:: Task prompt ::
Find the line containing "Task: Expand the rotation angle dropdown" in the material below, then please transcribe it and each line after it exactly, without the pictures.

───── Dataset

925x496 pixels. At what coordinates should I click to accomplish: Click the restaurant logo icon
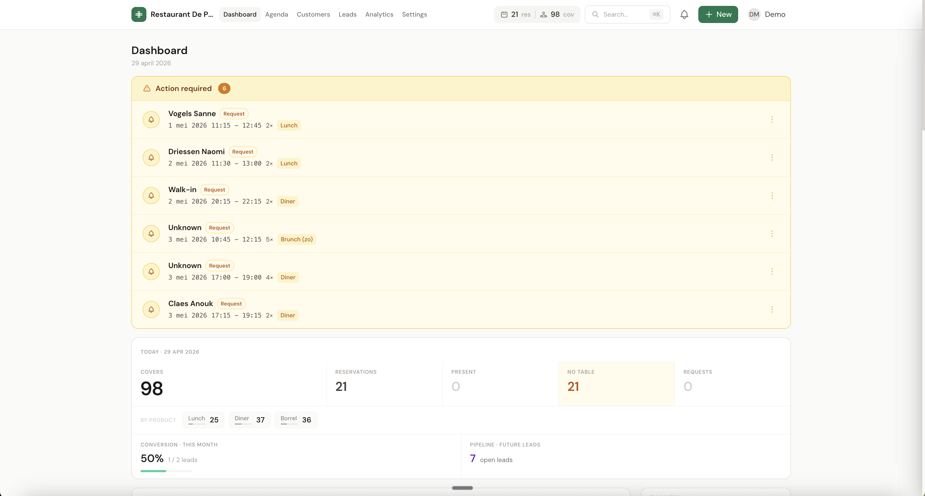point(139,14)
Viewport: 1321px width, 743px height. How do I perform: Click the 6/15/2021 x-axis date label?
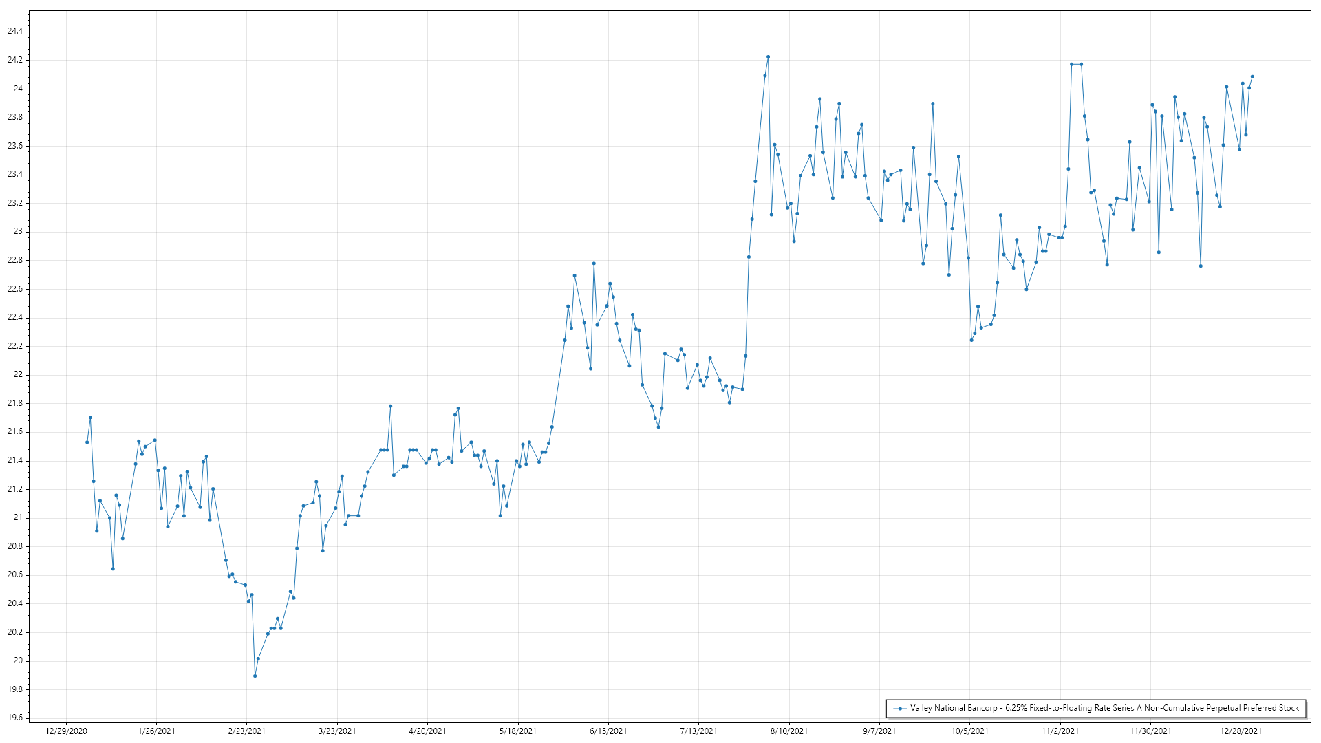point(608,731)
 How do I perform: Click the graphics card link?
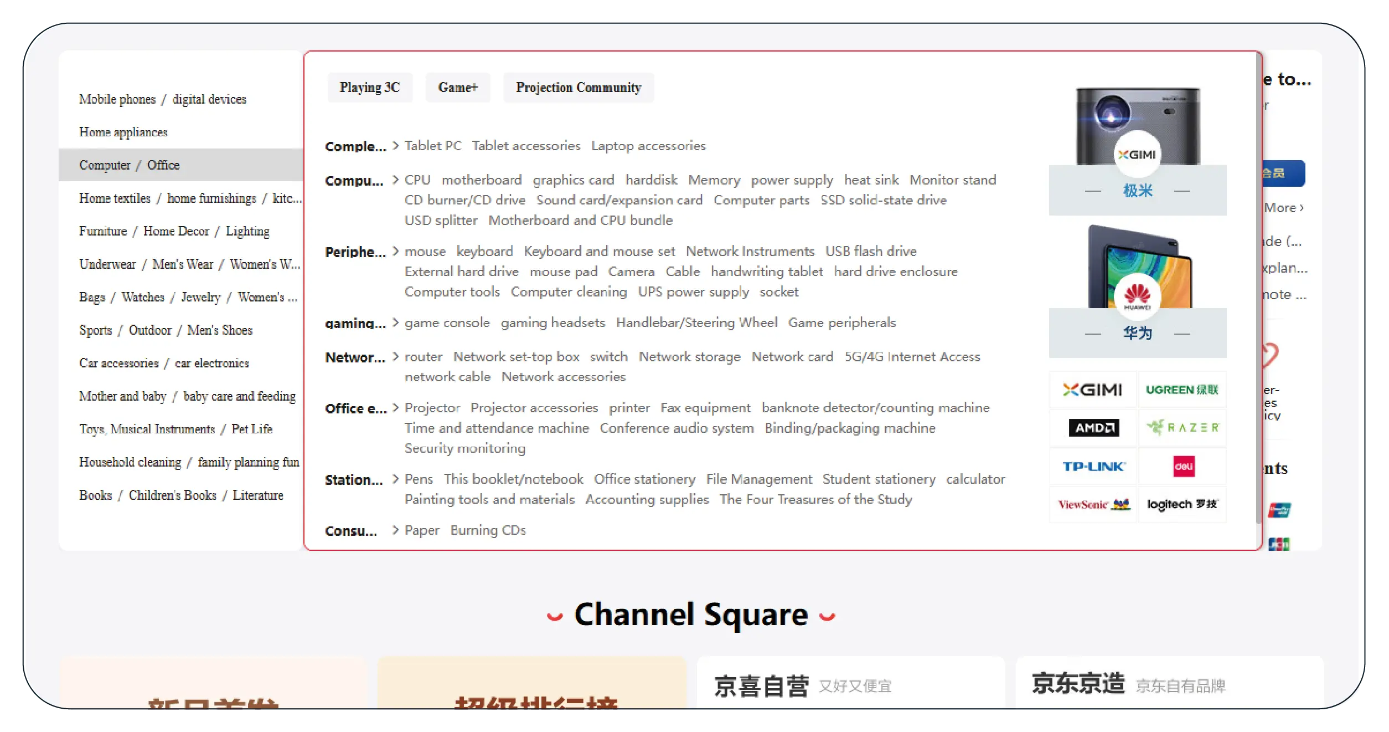tap(573, 180)
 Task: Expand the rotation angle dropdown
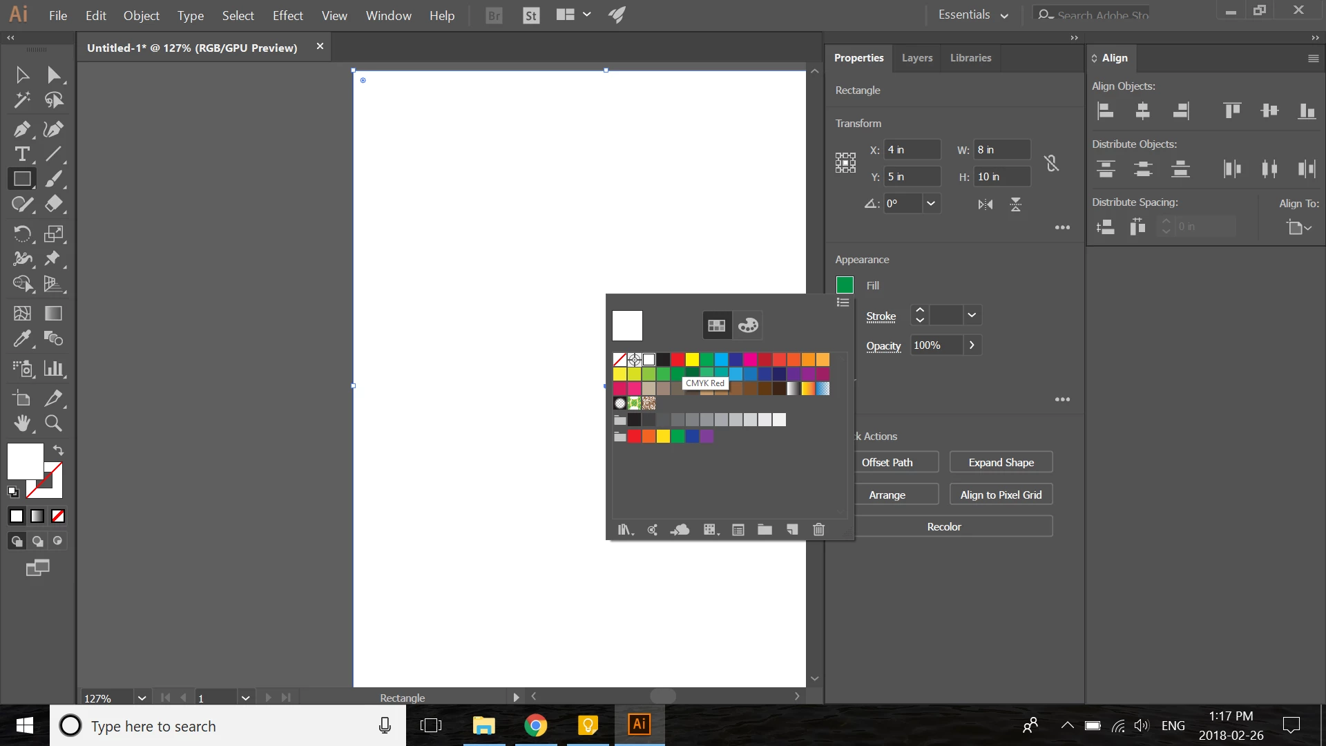tap(930, 203)
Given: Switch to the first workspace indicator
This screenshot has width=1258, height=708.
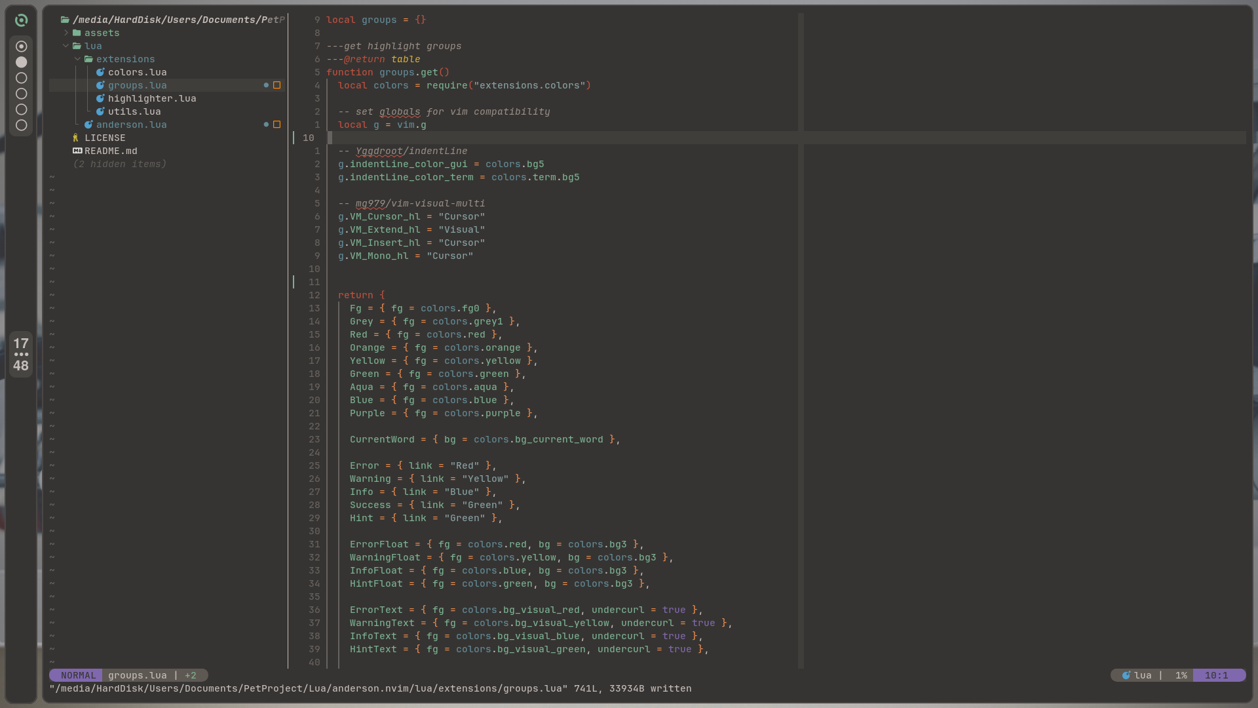Looking at the screenshot, I should 21,47.
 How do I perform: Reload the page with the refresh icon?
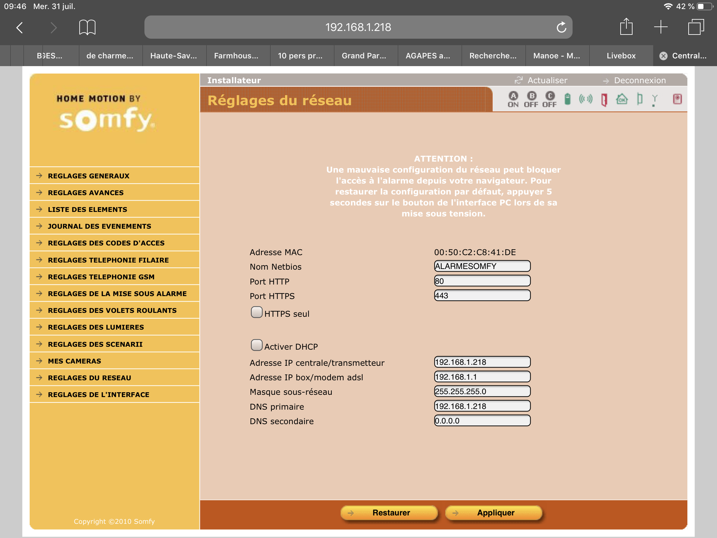(x=561, y=27)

──────────

:: Your solution ::
 Task: Expand the rotation angle dropdown
tap(930, 203)
Given: Switch to the first workspace indicator
This screenshot has width=1258, height=708.
Looking at the screenshot, I should 21,47.
 How do I perform: Reload the page with the refresh icon?
(x=561, y=27)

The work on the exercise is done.